Growing up surrounded by the thrills of motorsport, Sebastián Montoya’s first racing hero could be found right at home – literally.

Now the Red Bull Junior is spreading his wings as becomes the latest driver to give his take on the three people who have impacted who he is today. Unsurprisingly, three racing icons immediately spring to the Colombian’s mind, alongside talking us through the joys and challenges of racing alongside his own father.


“I have to start with my dad, I think it’s quite obvious but he’s always been there for me. He's pretty much the reason I started racing. I really admire the way he not only looks at racing, but also his career and about life, to be honest. I really admire the way he goes through things and his mentality.

“He's been through it so he knows the struggle outside of it all. I think everyone believes a race car driver's life is perfect and we live in mansions and we enjoy life, but honestly, it's really difficult and he understands the struggle. He understands how difficult it is and through the highs that I go through and through the lows, he always brings me through it and teaches me how to manage my emotions, what I should work on and stuff like that.

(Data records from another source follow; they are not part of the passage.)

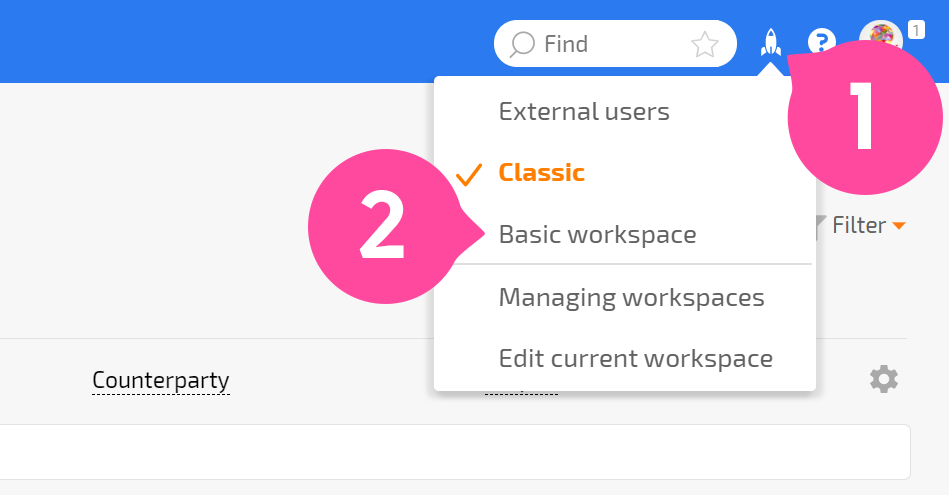
Task: Click the star favorites icon in search
Action: [704, 44]
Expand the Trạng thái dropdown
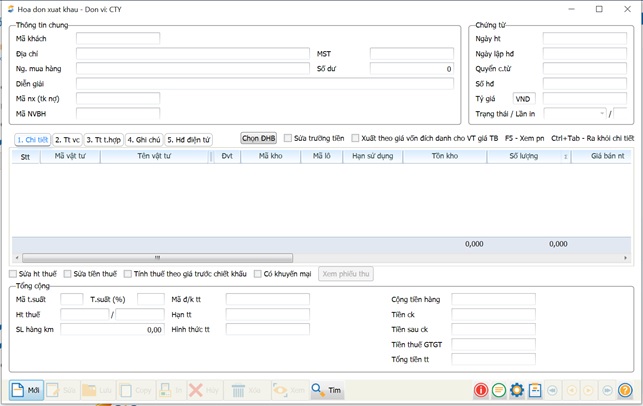 click(602, 114)
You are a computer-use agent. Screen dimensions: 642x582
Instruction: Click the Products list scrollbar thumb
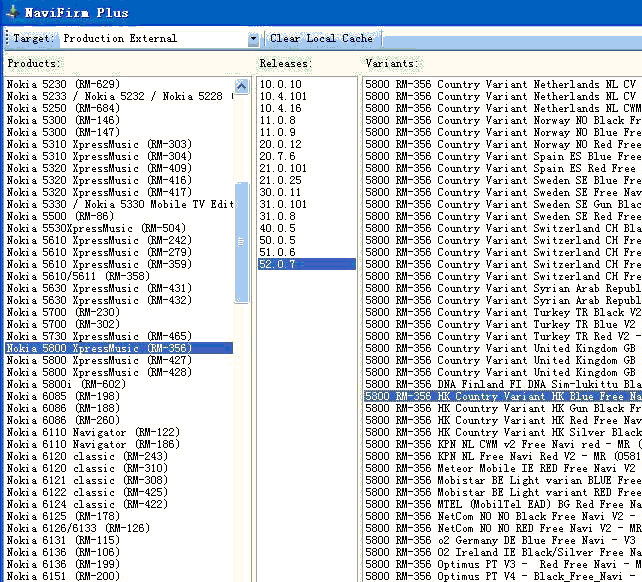(241, 242)
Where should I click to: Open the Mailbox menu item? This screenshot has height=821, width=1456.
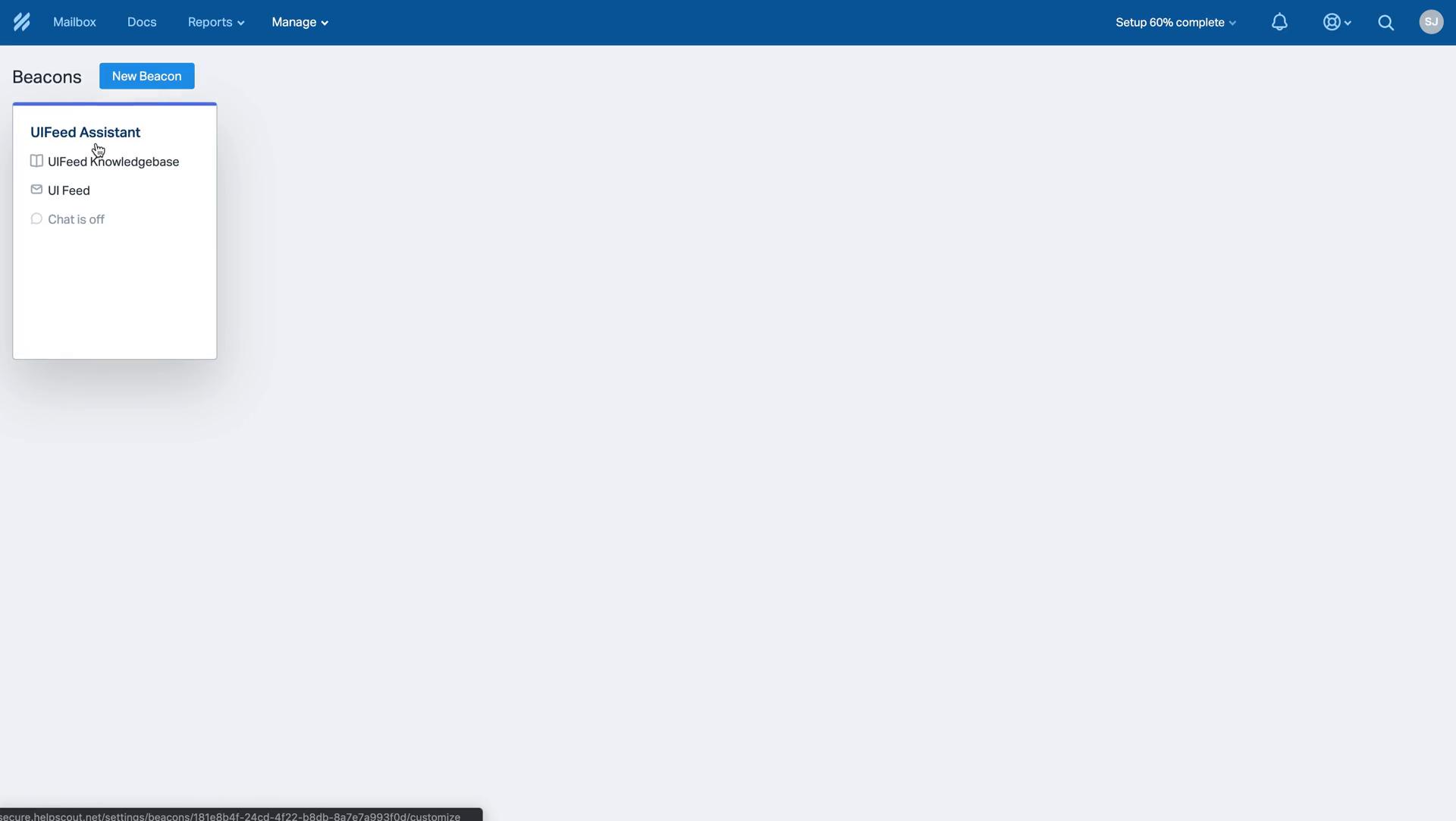point(75,22)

“I love racing, especially because I could do it with my dad and there’s nothing I would change about it. Racing with my dad, it’s stressful to say the least because I’m very competitive and when I’m with my dad, we’re very competitive. We play padel together, golf, squash and sim racing together. For example, when I started testing cars, we would do sim races together and would be quite close as I would get better and better. Then there was one time we crashed – the first time I was quick enough, but I didn’t know it was him.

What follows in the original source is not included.